1. Determine die-off curves of dry surface-formed biofilms and dried planktonic cells of Listeria monocytogenes and Salmonella (in single and cultures with environmental isolates) on surfaces commonly found in the packinghouse. 

2. Test the efficacy of commonly used dry cleaning and sanitation methods on dry surface biofilms and desiccated planktonic cells of L. monocytogenes and Salmonella on surfaces found in the packinghouse. 

3. Validate, in pilot plant trials*, the laboratory die-off rates of the surface-associated microflora isolated from the dry areas of the packinghouse, and the inactivation through dry cleaning/sanitation methodology. *Objective 3 was modified to remove pilot plant trials; instead, to determine the specific variables that are associated with the microflora on dry surfaces, two large packinghouse facilities in the Central Valley of California were sampled over the summer 2022, before and after sanitation.

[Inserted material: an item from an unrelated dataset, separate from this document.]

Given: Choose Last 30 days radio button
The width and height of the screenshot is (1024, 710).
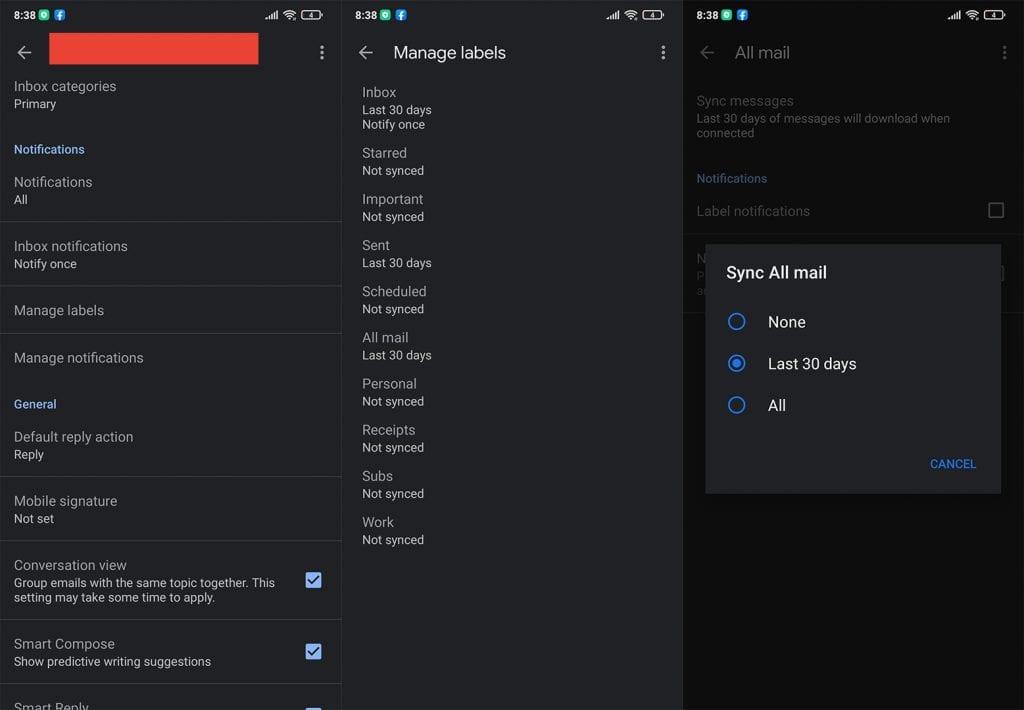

Listeria monocytogenes is a pathogen of concern in dry environments since its survival rates were comparable with Salmonella viability on dry surfaces. L. monocytogenes and Salmonella can survive for extended times (days and weeks) in relative humidity as low as 25%. Microbial viability is influenced by the physiological state: e.g., if cells dry on surfaces as free-floating planktonic cells or in the form of biofilms, as polymer-embedded groups of cells. Most notable is the long persistence of more than a month of L. monocytogenes biofilms at 30 32°C and 70-72% RH, a combination of environmental conditions frequently found in the summer in the packinghouse. The dry environment by itself was deleterious only for microorganisms present as planktonic cells without the protection of compatible solutes. The tested dry sanitation compounds were effective against planktonic cells; in most cases cells were below the detection limit of the assay (1.3 log CFU/test surface) after 1 minute of exposure. However, the sanitation agents failed to achieve complete elimination of the pathogens except in the case of Salmonella biofilms. The most efficient sanitizer was hypochlorous acid followed by quaternary ammonium. The sanitizers’ efficacy increased on samples incubated at 65% RH. Our findings suggest that application of the sanitizing agent should be accompanied by some physical cleaning (e.g., scraping) to remove microbial biomass. Finally, sampling of the major facilities in the Central Valley of California indicated that microorganisms survive in the dry area of the plant. These strains withstand the sanitation treatment and the in vitro biofilm experiments showed that they are more resistant to the sanitizers than the laboratory strains. Some of these microorganisms persist on surfaces as biofilms, which can protect the incidental L. monocytogenes or Salmonella.